A: Now what I say -- and there is a difference here – is I say in the long term teachers unions present a greater threat to this country than do Islamic terrorists. Now in the short term, of course, you could have terrorists use a weapon of mass destruction and kill a lot of people in this country, but we would recover from that. The terrorists can’t take out a generation of young Americans; the teachers unions can -- and they’re doing a fairly good job of it.
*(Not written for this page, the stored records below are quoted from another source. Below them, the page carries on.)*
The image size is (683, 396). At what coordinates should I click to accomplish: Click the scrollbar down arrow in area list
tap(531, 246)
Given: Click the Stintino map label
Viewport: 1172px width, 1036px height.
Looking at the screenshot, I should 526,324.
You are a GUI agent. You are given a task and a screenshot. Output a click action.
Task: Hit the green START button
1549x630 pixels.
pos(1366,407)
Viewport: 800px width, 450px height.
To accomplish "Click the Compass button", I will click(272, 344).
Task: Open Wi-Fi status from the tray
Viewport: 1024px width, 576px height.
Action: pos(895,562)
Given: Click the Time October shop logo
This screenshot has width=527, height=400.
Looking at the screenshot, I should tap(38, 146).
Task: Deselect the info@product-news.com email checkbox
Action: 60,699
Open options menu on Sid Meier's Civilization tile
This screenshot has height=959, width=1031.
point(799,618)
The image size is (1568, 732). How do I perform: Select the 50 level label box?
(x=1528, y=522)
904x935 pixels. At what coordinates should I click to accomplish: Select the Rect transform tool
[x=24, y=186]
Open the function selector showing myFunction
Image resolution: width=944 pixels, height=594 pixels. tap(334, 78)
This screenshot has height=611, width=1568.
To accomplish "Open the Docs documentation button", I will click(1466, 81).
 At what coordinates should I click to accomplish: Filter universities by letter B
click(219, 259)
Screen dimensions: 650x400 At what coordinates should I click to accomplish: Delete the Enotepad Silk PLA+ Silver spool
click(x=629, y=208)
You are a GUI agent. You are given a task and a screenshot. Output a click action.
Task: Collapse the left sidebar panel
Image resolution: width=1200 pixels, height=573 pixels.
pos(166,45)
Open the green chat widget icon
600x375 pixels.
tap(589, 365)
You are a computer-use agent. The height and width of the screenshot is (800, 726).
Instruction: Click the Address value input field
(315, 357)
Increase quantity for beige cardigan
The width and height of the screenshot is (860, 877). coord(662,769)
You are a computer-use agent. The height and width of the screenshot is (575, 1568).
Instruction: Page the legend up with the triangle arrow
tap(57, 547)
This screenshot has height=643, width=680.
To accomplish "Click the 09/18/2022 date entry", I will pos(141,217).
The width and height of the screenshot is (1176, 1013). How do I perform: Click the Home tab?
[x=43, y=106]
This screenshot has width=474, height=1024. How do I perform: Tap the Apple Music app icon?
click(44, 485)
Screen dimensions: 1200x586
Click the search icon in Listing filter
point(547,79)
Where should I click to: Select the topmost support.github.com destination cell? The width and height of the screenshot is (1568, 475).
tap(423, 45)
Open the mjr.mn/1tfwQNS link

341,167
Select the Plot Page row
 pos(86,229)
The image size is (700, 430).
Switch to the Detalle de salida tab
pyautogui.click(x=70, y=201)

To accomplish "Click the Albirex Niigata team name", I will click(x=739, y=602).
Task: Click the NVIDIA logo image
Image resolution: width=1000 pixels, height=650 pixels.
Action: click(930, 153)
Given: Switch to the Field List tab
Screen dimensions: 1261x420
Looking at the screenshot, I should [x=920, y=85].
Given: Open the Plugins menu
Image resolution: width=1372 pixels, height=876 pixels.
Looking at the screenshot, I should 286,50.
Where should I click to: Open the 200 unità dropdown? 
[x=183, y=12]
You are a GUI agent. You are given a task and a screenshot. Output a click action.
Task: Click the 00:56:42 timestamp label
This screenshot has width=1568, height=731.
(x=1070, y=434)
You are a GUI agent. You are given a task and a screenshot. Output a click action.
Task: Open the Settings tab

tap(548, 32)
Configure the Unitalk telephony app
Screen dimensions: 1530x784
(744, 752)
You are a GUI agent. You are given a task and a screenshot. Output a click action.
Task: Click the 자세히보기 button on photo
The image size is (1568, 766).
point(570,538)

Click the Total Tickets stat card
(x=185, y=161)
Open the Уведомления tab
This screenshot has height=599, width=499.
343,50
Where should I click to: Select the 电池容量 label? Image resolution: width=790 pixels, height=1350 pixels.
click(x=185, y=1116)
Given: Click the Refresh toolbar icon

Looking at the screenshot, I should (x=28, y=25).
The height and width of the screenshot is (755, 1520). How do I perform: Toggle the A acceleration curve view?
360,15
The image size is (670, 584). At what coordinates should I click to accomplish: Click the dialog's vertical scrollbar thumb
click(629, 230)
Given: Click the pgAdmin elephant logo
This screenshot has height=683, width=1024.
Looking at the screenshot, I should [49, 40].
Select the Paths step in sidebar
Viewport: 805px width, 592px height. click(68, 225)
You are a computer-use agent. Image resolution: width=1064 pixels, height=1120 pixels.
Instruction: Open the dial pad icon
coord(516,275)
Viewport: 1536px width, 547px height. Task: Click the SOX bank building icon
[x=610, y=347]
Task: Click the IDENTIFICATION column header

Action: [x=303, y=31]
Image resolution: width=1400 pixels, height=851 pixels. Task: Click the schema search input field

Q: If you met someone on a plane and they asked you what your politics are, what do you tell them?
A: I just say “I’m a libertarian.” I’m not conservative. I’m not liberal. I’m a libertarian. I default to freedom. When an issue comes up -- What do you think about this? Should the government do that? Should these people do this? To me, the default position is always freedom. People should do anything in the world they want to do as long as it doesn’t violate somebody else’s rights to their life, their liberty, their property through force or fraud.

Bill Steigerwald

Bill Steigerwald, born and raised in Pittsburgh, is a former L.A. Times copy editor and free-lancer who also worked as a docudrama researcher for CBS-TV in Hollywood before becoming a reporter for the Pittsburgh Post-Gazette and a columnist Pittsburgh Tribune-Review. Bill Steigerwald recently retired from daily newspaper journalism..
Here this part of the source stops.